■ Requirement
Skip the pictures. Output only the lines below starting at the line with "You are a GUI" and ending at the line with "Given: Click the SEARCH button", both ends included, exactly as they are.

[Start of Attachment]

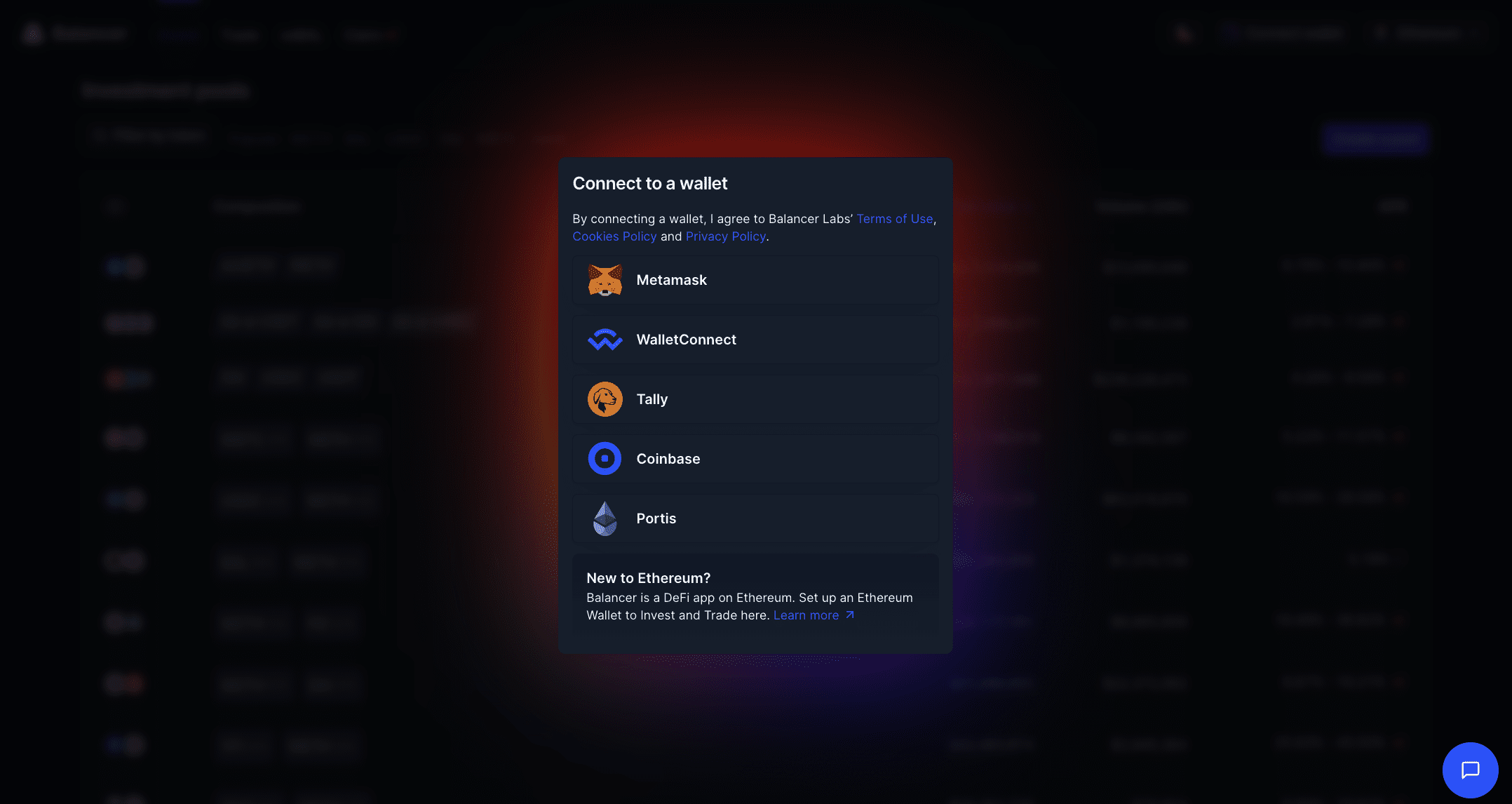Connect using the Metamask option
Screen dimensions: 1512x804
[x=755, y=280]
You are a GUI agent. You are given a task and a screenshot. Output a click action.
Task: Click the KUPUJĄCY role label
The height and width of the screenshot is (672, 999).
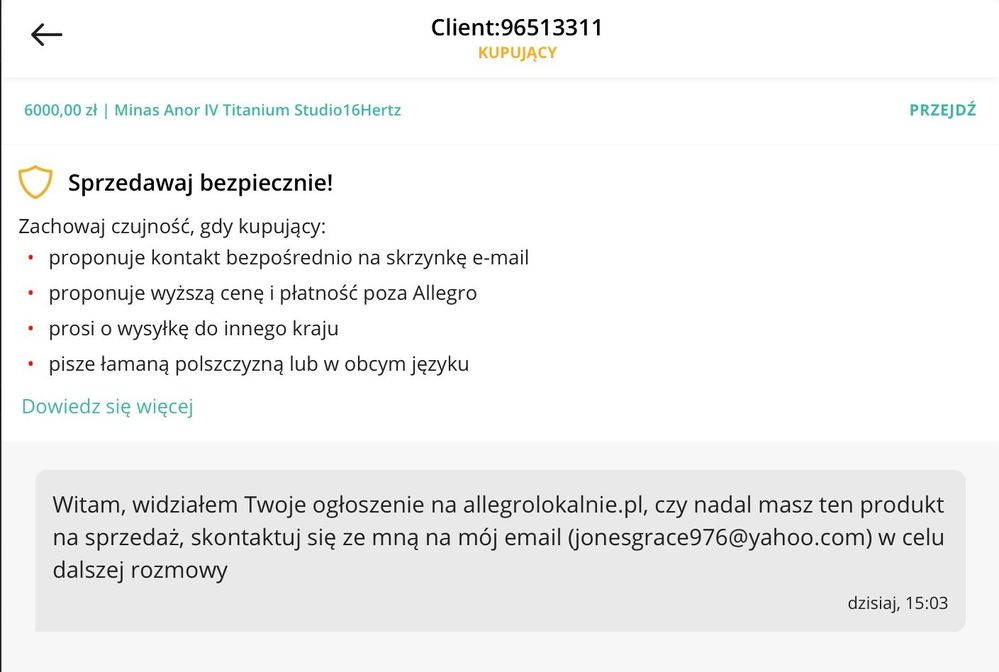(517, 53)
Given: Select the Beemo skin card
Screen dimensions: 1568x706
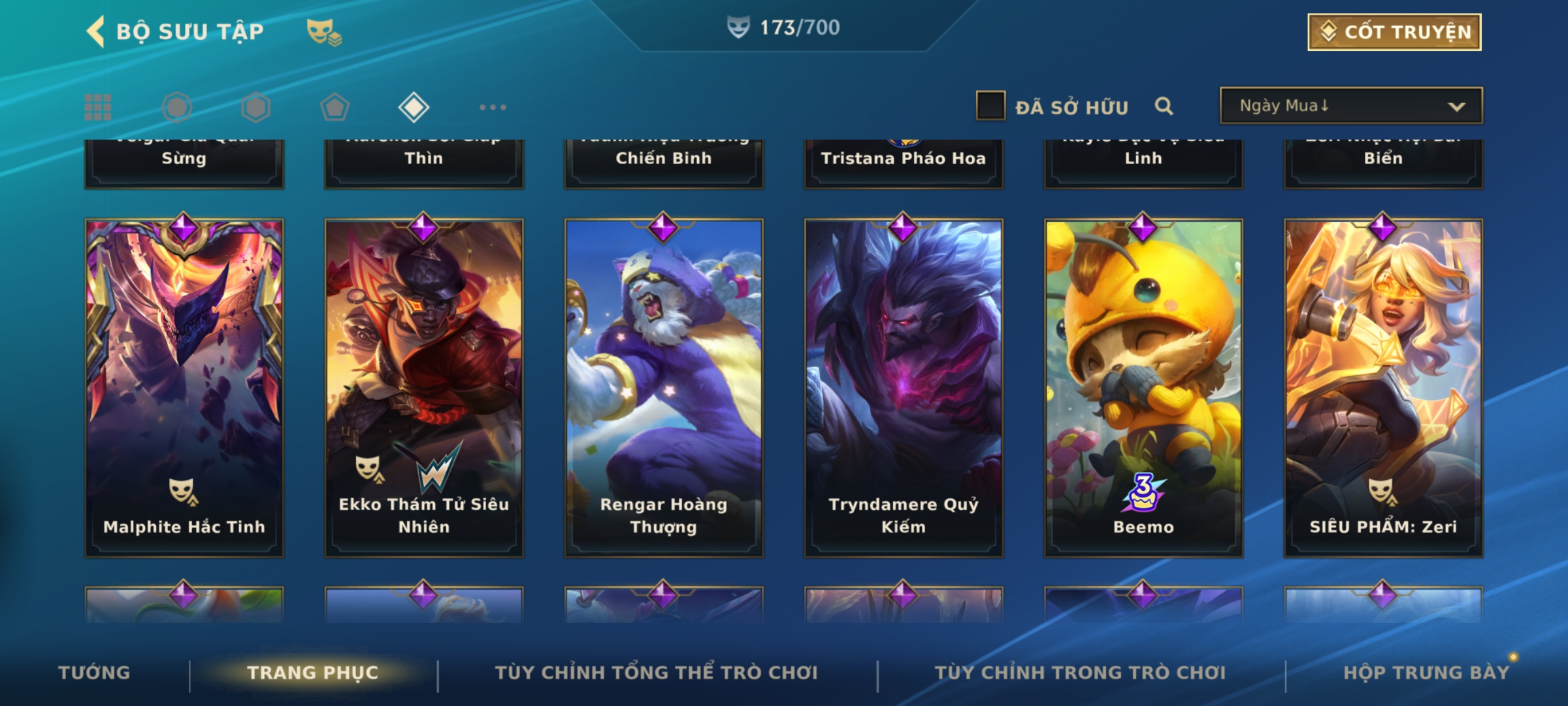Looking at the screenshot, I should [1143, 388].
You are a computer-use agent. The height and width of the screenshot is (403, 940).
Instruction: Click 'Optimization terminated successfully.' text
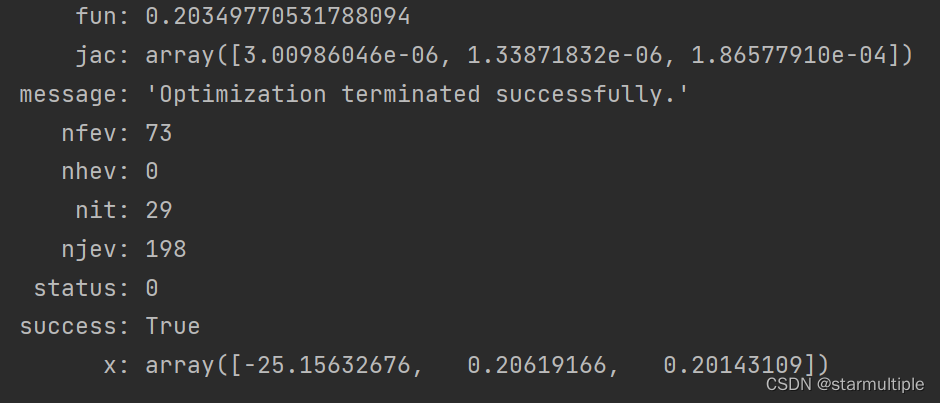(418, 95)
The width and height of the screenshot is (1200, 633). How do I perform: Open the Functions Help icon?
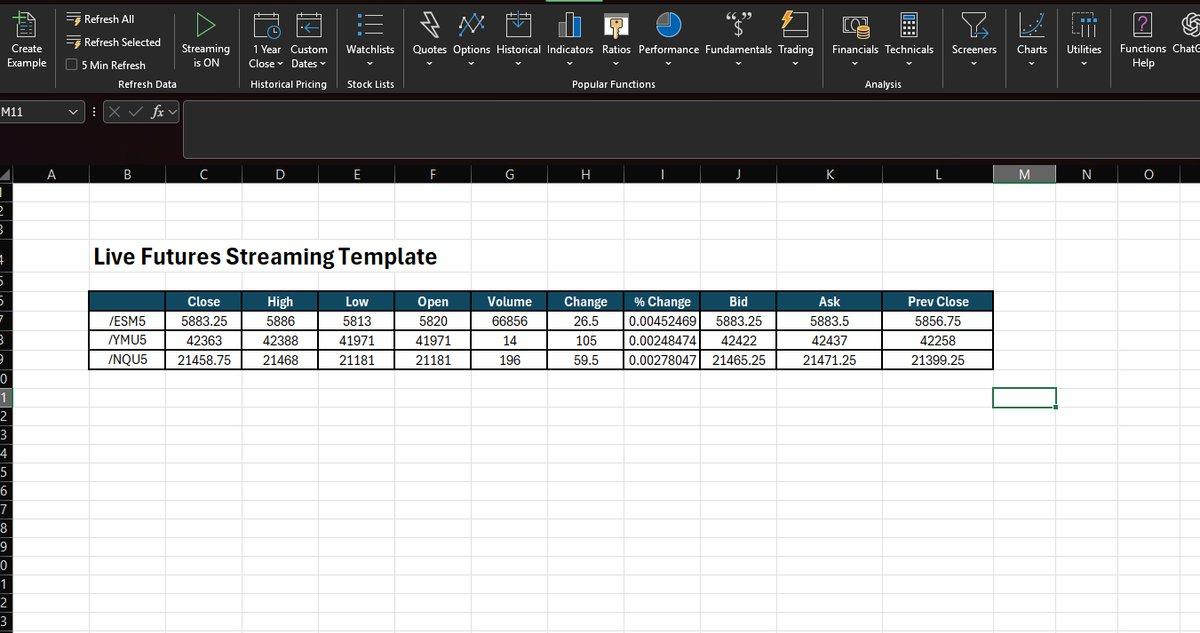1143,23
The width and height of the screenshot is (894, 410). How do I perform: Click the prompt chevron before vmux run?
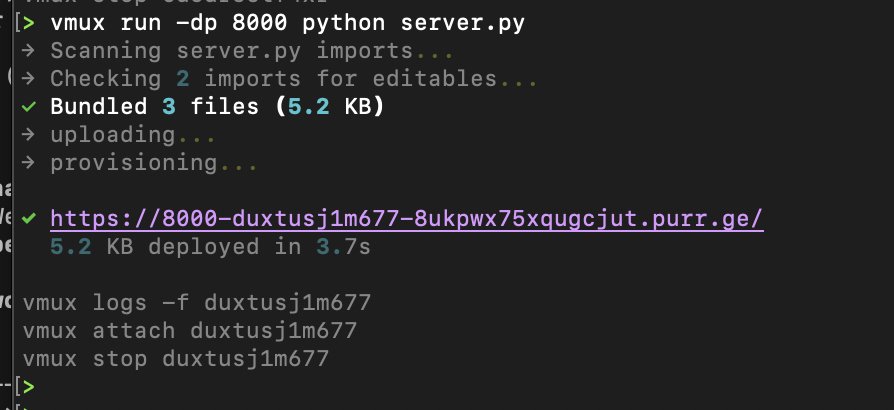(32, 21)
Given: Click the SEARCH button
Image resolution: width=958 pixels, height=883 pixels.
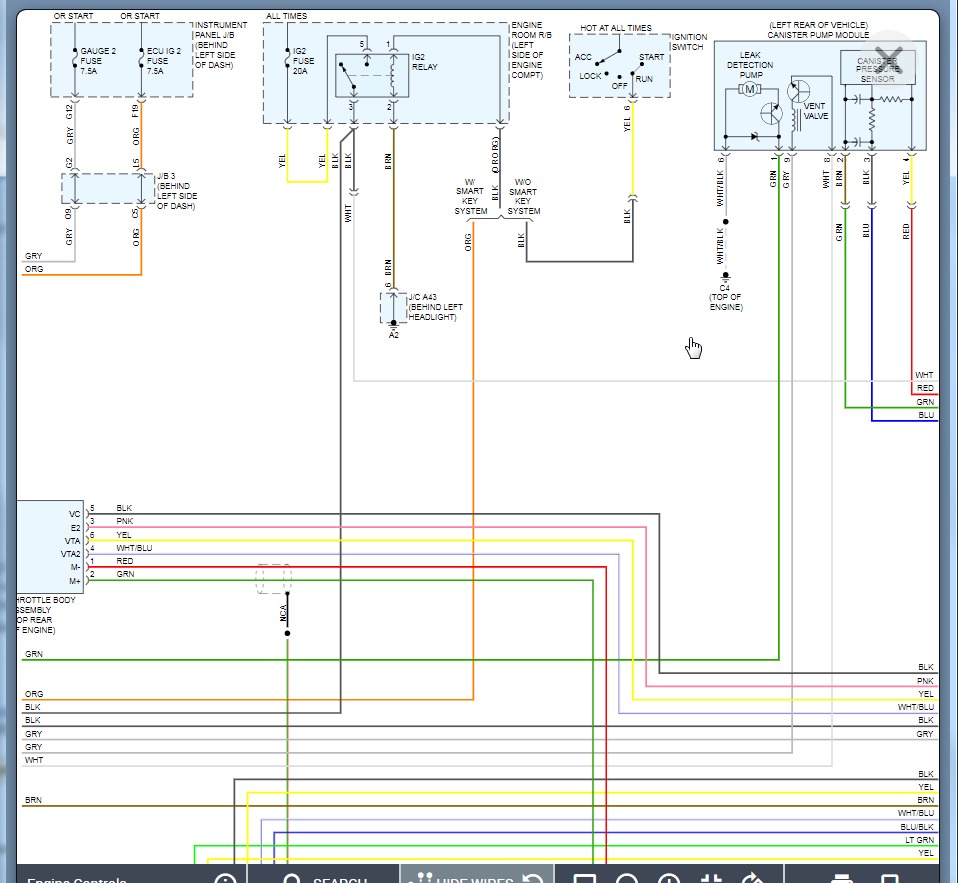Looking at the screenshot, I should 330,878.
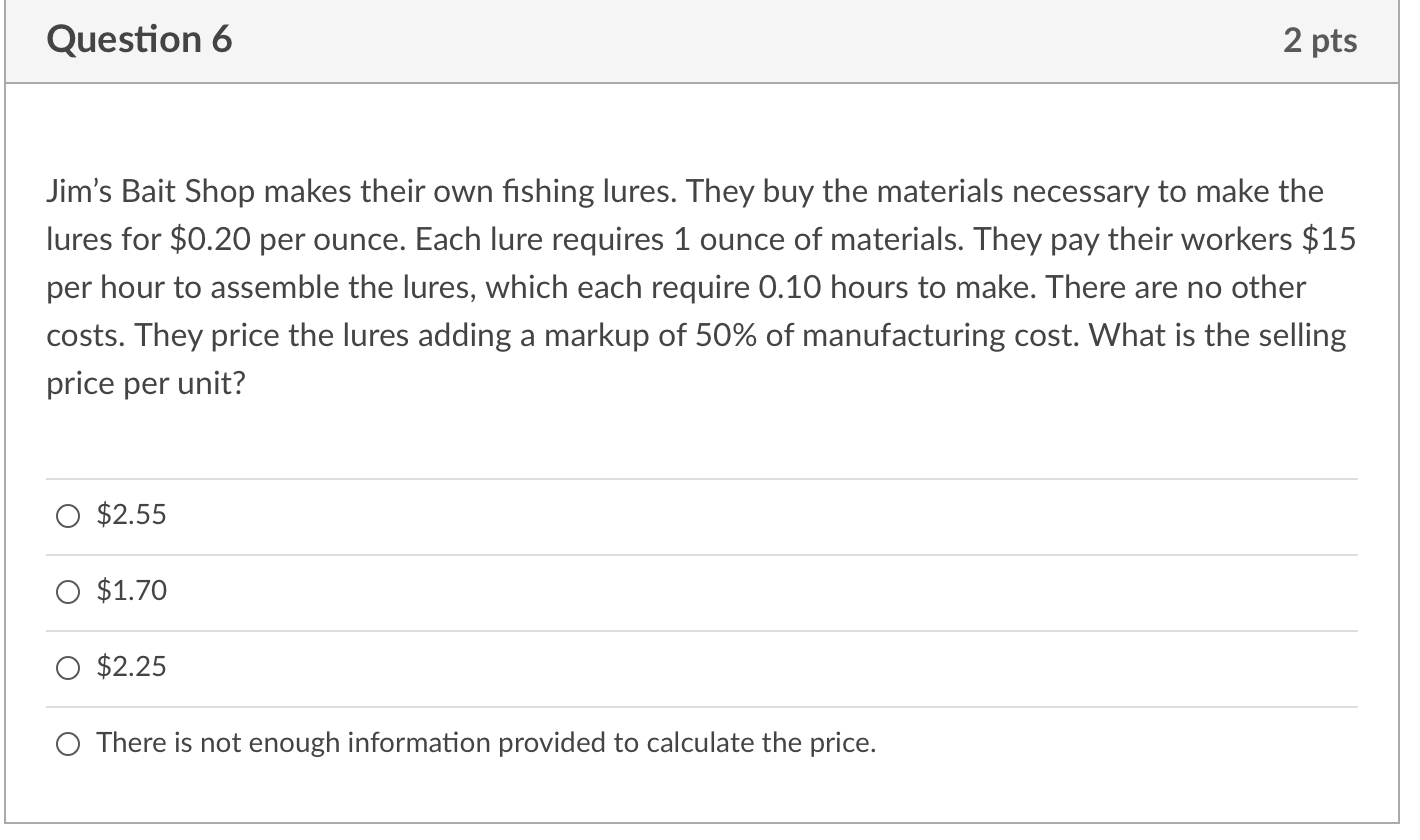Click the $1.70 answer label text
This screenshot has width=1420, height=840.
132,592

[End of Attachment]

■ Response to this task
You are a GUI agent. You are given a task and a screenshot. Output a click action.
Task: Click the KUPUJĄCY role label
The height and width of the screenshot is (672, 999).
(517, 53)
Given: Select the Beemo skin card
Screen dimensions: 1568x706
Looking at the screenshot, I should [1143, 388].
You are a computer-use agent. The height and width of the screenshot is (403, 940).
Instruction: Click 'Optimization terminated successfully.' text
(418, 95)
The width and height of the screenshot is (1200, 633). How do I perform: Open the Functions Help icon?
1143,23
The width and height of the screenshot is (894, 410). How do I perform: Click the prompt chevron before vmux run?
(32, 21)
Given: Click the SEARCH button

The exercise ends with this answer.